Format every line of the listing below as a numbered list, skipping any blank lines.

>> Start ENTRIES

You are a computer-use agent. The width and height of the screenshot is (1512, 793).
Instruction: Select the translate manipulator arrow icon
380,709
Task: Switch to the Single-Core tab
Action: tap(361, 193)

>> End ENTRIES

**FULL SOLUTION**
1. You are a computer-use agent. The width and height of the screenshot is (1512, 793).
2. Instruction: Select the translate manipulator arrow icon
3. 380,709
4. Task: Switch to the Single-Core tab
5. Action: tap(361, 193)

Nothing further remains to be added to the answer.